Log Name:      Microsoft-Windows-Hyper-V-VMMS-Admin
Source:        Microsoft-Windows-Hyper-V-VMMS
Date:          10/8/2013 10:06:26 AM
Event ID:      21018
Task Category: None
Level:         Error
Keywords:     
User:          SYSTEM
Computer:      SRV1.BLOG.COM
Description:
Planned virtual machine creation failed for virtual machine ‘DidierTest01’: An existing connection was forcibly closed by the remote host. (0x80072746). (Virtual Machine ID 41EF2DB-0C0A-12FE-25CB-C3330D937F27).
 
Log Name:      Microsoft-Windows-Hyper-V-VMMS-Admin
Source:        Microsoft-Windows-Hyper-V-VMMS
Date:          10/8/2013 10:06:26 AM
Event ID:      22040
Task Category: None
Level:         Error
Keywords:     
User:          SYSTEM
Computer:      SRV1.BLOG.COM
Description:
Failed to receive data for a Virtual Machine migration: An existing connection was forcibly closed by the remote host. (0x80072746).
Log Name:      Microsoft-Windows-Hyper-V-VMMS-Admin
Source:        Microsoft-Windows-Hyper-V-VMMS
Date:          10/8/2013 10:06:26 AM
Event ID:      21024
Task Category: None
Level:         Error
Keywords:     
User:          SYSTEM
Computer:      srv1.blog.com
Description:
Virtual machine migration operation for ‘DidierTest01’ failed at migration source ‘SRV1’. (Virtual machine ID 41EF2DB-0C0A-12FE-25CB-C3330D937F27)

There is something wrong with the network and if all checks out on your cluster & hosts it’s time to look beyond that. Well as it turns out it was the Jumbo Frame setting on the CSV and LM NICs.

Those servers had been connected to a couple of DELL Force10  S4810 switches. These can handle an MTU size up to 12000. And that’s how they are configured. The Mellanox NICs allow for MTU Sizes up to 9614 in their Jumbo Frame property.  Now super sized jumbo frames are all cool until you attach the network cables to another switch like a PowerConnect 8132 that has a max MTU size of 9216. That moment your network won’t do what it’s supposed to and you see errors like those above. If you test via an SMB share things seem OK & standard pings don’t show the issue. But some ping tests with different mtu sizes & the –f (do no fragment) switch will unmask the issue soon. Setting the Jumbo Frame size on the CSV & LM NICs to 9014 resolved the issue.

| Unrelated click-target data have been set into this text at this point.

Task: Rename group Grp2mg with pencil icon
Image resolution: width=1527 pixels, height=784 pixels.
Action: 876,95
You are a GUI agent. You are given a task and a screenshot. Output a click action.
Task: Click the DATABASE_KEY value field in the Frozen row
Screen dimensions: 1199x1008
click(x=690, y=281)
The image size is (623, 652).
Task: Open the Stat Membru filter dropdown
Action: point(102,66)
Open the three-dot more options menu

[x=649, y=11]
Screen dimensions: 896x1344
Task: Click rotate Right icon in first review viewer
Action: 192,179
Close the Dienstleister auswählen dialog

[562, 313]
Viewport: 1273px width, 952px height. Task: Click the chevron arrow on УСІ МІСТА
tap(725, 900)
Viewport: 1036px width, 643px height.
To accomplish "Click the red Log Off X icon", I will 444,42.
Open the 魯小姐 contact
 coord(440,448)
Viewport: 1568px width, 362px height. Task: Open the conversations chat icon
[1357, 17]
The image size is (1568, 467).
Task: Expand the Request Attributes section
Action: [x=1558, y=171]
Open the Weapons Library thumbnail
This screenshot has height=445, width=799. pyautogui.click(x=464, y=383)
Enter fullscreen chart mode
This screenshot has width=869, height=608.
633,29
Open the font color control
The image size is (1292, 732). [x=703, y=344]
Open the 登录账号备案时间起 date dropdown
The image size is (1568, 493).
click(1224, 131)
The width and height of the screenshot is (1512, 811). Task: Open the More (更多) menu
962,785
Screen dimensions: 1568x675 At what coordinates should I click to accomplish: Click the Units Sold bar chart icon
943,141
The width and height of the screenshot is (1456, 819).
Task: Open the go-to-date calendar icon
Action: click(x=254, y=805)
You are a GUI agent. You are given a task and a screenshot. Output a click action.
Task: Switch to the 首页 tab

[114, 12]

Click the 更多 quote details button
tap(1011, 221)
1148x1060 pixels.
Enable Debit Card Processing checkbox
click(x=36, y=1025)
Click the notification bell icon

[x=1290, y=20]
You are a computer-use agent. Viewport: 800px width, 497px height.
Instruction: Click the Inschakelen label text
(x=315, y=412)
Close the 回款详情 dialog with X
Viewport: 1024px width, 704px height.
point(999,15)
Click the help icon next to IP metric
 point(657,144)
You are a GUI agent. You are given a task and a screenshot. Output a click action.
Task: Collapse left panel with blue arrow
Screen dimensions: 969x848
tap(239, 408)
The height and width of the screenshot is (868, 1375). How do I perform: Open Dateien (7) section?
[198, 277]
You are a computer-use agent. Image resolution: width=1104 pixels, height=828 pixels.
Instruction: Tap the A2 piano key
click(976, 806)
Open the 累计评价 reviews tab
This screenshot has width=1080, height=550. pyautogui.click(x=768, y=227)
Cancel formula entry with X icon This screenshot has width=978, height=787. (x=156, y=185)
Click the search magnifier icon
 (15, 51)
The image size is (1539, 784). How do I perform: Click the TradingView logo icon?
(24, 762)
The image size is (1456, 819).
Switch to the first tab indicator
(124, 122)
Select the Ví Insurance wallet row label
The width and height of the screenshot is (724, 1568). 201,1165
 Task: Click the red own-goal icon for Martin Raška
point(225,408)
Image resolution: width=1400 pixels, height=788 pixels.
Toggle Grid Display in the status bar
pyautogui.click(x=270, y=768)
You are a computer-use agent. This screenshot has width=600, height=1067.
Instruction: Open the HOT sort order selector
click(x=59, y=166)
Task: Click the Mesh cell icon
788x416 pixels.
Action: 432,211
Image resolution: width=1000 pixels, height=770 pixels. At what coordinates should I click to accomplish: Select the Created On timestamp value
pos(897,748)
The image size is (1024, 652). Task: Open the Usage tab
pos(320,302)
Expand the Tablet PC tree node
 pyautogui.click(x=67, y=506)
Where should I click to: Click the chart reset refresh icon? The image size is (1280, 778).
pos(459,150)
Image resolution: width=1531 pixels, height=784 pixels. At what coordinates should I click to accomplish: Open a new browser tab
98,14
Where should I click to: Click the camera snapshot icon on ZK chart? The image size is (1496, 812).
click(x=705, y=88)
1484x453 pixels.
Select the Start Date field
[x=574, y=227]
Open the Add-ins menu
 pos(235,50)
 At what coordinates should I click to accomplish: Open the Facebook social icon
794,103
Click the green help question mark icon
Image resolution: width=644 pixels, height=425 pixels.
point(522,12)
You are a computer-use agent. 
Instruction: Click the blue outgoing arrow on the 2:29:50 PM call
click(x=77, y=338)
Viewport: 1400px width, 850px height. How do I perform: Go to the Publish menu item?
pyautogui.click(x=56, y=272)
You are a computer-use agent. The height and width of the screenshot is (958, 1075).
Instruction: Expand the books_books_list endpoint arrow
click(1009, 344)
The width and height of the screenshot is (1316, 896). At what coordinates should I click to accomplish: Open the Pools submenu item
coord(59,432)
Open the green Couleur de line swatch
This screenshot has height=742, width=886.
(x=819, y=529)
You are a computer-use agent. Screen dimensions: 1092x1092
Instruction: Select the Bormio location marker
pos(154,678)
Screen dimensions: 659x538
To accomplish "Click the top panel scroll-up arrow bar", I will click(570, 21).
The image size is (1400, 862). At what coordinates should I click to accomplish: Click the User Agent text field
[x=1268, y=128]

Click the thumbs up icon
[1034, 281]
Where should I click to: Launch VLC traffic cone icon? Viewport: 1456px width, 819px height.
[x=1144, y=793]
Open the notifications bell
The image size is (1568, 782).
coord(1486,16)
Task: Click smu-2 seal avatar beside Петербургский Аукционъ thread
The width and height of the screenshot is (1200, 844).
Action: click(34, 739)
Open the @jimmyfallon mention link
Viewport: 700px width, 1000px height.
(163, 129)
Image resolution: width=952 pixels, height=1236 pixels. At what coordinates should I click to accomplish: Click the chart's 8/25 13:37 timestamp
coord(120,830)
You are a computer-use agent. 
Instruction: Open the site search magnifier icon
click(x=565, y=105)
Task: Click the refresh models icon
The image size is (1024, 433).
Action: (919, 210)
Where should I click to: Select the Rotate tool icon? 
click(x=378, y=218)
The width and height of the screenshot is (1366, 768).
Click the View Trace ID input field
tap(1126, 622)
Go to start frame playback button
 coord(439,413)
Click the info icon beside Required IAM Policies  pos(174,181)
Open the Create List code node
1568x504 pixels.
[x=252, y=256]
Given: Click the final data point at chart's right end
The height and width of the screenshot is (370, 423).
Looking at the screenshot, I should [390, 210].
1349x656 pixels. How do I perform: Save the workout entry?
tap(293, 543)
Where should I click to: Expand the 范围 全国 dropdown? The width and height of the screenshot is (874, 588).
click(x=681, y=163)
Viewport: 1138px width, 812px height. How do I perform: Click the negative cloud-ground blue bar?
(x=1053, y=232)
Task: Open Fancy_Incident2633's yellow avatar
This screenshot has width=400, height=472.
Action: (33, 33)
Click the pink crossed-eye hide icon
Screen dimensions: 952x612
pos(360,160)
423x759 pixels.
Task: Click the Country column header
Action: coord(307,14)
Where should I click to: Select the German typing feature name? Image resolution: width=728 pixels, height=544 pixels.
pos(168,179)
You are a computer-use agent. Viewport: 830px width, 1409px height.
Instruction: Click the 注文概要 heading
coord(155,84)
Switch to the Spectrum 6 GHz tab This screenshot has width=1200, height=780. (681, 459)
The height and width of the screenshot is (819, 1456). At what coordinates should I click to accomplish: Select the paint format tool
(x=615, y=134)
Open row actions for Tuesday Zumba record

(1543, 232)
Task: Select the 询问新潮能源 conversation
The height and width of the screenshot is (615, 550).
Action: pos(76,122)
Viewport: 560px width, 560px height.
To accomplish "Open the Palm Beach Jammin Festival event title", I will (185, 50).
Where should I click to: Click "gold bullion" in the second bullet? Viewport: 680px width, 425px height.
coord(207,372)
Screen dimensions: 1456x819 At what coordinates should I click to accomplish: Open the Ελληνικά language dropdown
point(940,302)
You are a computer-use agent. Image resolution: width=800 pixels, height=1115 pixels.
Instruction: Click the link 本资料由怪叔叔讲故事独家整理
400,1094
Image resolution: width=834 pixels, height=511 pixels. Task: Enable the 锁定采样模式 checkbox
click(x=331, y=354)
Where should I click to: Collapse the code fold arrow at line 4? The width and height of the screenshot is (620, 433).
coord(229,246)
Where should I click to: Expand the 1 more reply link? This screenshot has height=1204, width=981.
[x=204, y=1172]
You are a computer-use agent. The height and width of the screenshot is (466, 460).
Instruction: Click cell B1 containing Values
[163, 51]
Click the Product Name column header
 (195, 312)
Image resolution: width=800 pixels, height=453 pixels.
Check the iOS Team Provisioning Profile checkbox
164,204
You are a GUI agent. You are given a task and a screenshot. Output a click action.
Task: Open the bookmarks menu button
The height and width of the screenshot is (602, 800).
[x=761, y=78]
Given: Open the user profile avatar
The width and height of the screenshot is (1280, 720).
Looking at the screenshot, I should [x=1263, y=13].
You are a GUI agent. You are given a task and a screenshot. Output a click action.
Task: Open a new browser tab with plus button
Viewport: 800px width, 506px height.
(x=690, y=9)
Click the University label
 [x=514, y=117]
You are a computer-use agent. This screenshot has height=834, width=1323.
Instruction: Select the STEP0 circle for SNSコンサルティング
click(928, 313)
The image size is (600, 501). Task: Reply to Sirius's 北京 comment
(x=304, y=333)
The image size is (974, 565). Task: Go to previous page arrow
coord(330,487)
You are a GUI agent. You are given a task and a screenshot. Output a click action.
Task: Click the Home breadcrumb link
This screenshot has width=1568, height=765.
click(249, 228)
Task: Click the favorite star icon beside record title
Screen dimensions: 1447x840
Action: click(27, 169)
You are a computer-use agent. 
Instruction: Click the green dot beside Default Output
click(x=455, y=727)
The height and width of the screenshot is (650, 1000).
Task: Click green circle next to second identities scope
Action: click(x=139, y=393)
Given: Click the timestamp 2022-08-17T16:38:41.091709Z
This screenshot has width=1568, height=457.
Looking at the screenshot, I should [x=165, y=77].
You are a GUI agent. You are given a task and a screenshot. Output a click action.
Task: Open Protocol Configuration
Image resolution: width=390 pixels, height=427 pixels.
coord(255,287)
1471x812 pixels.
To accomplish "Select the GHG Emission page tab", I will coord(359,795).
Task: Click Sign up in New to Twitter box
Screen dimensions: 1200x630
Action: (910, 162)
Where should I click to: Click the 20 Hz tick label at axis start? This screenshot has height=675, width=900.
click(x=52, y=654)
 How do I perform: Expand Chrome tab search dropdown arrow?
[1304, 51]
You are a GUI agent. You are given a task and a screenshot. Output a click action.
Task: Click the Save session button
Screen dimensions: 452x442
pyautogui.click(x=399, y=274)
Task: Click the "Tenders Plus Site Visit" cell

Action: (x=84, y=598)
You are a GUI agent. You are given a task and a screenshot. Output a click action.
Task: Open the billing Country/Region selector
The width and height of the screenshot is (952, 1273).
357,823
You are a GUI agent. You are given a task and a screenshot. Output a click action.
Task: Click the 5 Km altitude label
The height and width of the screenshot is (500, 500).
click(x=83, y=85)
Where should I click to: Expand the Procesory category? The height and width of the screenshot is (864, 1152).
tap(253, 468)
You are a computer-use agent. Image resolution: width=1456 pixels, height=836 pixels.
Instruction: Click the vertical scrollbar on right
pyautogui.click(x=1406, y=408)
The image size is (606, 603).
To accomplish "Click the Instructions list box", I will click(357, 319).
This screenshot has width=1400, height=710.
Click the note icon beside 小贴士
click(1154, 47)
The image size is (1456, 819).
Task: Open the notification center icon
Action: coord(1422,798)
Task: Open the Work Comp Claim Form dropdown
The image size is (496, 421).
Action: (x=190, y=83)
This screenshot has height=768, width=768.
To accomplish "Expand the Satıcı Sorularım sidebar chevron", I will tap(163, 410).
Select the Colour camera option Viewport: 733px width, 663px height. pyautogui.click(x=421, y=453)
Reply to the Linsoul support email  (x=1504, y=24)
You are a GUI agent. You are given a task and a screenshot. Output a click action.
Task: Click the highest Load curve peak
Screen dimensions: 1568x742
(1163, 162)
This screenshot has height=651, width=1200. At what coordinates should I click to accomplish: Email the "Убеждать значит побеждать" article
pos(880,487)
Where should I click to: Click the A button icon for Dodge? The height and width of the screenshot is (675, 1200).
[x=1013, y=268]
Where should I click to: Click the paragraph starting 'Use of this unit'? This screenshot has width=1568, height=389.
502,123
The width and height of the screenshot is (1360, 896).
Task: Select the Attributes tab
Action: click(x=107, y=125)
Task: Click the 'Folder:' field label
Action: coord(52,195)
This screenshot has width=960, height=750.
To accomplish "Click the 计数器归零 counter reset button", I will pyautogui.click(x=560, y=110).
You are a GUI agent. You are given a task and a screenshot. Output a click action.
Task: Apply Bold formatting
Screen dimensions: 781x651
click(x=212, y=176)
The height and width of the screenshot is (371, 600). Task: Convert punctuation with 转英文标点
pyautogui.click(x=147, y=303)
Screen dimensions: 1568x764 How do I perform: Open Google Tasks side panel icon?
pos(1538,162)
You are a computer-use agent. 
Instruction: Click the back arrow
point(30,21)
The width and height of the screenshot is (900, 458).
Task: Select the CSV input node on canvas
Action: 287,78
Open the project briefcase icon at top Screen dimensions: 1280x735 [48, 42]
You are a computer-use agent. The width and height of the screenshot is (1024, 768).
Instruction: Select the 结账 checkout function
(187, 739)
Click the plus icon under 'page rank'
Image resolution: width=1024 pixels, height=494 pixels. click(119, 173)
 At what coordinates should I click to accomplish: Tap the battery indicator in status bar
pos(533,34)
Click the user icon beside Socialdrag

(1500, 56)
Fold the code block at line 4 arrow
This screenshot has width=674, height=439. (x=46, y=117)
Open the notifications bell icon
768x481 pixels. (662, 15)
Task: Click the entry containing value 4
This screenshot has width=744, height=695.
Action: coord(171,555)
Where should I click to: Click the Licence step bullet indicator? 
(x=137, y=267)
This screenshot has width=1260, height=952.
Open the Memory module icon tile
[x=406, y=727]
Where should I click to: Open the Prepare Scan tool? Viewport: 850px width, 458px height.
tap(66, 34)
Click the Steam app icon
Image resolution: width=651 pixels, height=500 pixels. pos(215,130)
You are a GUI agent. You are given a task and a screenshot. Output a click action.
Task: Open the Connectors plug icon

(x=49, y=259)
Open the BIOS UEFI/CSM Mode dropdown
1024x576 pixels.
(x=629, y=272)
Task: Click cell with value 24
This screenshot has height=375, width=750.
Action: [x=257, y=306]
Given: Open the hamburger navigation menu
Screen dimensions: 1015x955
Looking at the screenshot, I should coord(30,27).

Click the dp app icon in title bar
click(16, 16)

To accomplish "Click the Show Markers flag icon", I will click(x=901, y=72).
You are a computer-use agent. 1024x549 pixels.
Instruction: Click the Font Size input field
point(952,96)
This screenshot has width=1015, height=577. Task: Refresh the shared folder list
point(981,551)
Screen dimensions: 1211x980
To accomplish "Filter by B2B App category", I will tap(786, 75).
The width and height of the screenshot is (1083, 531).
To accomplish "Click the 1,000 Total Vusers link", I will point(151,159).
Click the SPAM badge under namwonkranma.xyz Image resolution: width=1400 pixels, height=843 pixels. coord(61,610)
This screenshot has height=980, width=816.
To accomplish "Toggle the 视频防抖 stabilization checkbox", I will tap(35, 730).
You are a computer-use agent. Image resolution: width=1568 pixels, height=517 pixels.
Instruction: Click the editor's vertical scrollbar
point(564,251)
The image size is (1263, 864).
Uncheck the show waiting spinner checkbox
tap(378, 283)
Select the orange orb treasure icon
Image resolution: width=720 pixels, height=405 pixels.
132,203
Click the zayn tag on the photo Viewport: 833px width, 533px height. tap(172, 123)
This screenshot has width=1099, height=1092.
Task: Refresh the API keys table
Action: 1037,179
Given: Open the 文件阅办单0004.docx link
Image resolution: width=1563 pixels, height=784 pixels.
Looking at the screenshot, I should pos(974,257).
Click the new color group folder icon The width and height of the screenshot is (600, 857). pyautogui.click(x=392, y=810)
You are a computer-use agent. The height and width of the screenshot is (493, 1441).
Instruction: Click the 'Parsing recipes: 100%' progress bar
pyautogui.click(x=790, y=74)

Now if on the server side everything matches up but not on the switches you’ll also get an event id 21502 but with a different error message:

Event ID: 21502 The Virtual Machine Management Service failed to establish a connection for a Virtual machine migration with host XXXX. A connection attempt failed because the connected party did not properly respond after a period of time, or the established connection failed because connected host has failed to respond (0X8007274C)

image

This is the same message you’ll get for a known cause of shared nothing live migration failing as described in this blog post by Microsoft Shared Nothing Migration fails (0x8007274C).

So there you go. Keep an eye on those Jumbo Frame setting especially in a mixed switch environment. They all have their own capabilities, rules & peculiarities. Make sure to test end to end and you’ll be just fine.